Diejenigen, die die Friedensbewegung und die 80er Jahre miterlebt hätten, sähen die Situation heute vielleicht mehr aus dieser Perspektive als die jüngeren Menschen, sagte Biess, der als Professor an der University of California lehrt und Autor des Buches „Republik der Angst“ ist. Damals habe jeder gewusst, wie lange eine russische Mittelstreckenrakete nach Berlin brauchen würde.
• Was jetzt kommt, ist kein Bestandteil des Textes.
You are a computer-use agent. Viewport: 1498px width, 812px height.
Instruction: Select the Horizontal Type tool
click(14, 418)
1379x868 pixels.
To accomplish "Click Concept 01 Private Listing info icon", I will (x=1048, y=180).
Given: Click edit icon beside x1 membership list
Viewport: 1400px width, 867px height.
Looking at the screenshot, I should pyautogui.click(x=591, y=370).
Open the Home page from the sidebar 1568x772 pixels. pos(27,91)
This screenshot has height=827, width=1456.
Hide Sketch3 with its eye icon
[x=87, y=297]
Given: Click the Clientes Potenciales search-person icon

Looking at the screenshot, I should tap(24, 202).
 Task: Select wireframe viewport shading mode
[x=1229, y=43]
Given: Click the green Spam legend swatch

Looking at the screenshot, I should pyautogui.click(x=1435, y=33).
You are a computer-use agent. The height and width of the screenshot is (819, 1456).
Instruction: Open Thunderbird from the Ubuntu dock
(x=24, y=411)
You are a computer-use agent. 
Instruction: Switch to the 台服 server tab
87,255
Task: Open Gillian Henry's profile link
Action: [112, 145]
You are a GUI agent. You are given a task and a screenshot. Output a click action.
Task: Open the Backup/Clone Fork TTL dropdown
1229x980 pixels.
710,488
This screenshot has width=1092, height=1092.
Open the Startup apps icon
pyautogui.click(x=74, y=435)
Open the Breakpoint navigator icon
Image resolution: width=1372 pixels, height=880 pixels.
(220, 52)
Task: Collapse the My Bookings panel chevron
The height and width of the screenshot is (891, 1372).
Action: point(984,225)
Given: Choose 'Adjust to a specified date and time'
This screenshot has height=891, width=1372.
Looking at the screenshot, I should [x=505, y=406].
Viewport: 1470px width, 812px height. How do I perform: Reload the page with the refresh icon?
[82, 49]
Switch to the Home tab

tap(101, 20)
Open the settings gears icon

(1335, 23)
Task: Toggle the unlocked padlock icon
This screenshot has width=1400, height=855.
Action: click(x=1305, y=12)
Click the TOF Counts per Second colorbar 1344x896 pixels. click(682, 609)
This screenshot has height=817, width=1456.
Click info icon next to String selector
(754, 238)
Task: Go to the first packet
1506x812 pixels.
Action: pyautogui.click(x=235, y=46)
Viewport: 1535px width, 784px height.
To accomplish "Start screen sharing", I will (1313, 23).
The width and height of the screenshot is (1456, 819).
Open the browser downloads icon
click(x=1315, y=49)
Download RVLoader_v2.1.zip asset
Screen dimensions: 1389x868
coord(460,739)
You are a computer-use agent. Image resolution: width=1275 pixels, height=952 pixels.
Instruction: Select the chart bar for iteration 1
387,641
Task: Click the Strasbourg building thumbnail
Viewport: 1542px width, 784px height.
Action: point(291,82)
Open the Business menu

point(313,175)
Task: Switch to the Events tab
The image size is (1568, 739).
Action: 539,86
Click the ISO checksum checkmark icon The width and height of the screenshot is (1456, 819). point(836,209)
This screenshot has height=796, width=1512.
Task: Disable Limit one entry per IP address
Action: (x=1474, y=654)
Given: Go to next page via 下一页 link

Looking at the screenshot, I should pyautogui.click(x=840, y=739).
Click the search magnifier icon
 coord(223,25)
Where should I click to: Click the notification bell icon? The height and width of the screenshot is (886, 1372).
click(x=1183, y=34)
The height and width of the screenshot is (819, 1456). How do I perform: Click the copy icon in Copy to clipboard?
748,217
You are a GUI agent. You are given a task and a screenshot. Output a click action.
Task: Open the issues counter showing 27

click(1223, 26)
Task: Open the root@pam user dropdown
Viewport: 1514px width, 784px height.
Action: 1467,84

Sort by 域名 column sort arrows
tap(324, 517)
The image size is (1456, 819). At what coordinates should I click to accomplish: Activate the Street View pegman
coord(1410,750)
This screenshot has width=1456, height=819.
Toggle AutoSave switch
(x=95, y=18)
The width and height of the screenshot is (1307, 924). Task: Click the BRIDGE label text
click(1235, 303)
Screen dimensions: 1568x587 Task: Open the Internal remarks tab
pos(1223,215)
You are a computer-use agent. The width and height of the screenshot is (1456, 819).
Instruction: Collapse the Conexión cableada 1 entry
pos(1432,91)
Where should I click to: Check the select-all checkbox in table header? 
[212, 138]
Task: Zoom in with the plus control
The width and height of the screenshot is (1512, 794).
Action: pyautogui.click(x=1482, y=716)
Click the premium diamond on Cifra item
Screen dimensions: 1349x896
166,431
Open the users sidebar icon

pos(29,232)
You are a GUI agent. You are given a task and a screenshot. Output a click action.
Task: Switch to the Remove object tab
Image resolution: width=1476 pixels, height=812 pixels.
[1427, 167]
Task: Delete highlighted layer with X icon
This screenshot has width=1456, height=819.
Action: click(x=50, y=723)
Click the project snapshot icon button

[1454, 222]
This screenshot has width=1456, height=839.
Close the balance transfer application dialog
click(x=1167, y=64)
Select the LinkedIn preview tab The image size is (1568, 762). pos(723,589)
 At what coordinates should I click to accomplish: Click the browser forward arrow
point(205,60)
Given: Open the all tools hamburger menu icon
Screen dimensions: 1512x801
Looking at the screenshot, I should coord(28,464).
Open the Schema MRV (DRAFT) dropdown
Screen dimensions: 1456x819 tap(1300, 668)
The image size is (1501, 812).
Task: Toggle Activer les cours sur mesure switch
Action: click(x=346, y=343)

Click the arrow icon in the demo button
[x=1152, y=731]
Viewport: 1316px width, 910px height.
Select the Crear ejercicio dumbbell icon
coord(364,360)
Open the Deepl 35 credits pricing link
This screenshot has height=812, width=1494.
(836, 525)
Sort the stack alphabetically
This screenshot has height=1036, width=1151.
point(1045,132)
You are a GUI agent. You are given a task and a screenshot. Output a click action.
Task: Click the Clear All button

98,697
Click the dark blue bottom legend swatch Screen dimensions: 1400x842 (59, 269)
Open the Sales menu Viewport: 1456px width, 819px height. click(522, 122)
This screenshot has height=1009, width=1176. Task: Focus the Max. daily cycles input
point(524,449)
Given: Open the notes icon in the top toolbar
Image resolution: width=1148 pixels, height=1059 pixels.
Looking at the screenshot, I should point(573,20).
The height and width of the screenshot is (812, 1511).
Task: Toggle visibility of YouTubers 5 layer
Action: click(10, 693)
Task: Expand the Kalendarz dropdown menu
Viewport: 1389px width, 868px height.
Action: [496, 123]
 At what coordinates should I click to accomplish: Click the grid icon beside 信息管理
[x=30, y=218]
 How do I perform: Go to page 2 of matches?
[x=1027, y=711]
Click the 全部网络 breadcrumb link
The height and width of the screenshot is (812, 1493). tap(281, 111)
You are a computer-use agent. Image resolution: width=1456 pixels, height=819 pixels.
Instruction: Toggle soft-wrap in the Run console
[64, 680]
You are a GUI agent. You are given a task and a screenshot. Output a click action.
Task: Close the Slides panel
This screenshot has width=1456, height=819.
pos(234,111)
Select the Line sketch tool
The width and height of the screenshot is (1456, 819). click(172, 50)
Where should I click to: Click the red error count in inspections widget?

Nach dem Fall der Berliner Mauer 1989 sei aber ein Stück weit vergessen worden, dass auf beiden Seiten noch Atomwaffen existieren. „Die Blockkonfrontation schien überwunden. Mit dem islamistischen Terrorismus gab es nach 9/11 neue Quellen für Ängste.“ Mit der Aggression Russlands komme die Kalte-Kriegs-Angst wieder in den Blick. „Die jetzige Angst ist eine Retro-Angst“, sagte Biess.
Bundeskanzler Olaf Scholz (SPD), dem seine Zurückhaltung immer vorgeworfen werde, sei auch mit diesen Erfahrungen sozialisiert worden. Er sei beispielsweise auch unter den Demonstranten bei der Bonner Hofgarten-Demo 1981 gegen den Nato-Doppelbeschluss gewesen.
Angst kann laut Biess eine Kommunikationsstrategie sein. Das Gefühl sei auch von der Friedensbewegung in den 80er Jahren als Mittel eingesetzt worden, um Aufmerksamkeit zu mobilisieren. Die ganze Abschreckungsdynamik im Kalten Krieg habe mit diesen Ängsten operiert. Auch in der heutigen Situation werde Unsicherheit kultiviert, sagte der Angst-Forscher.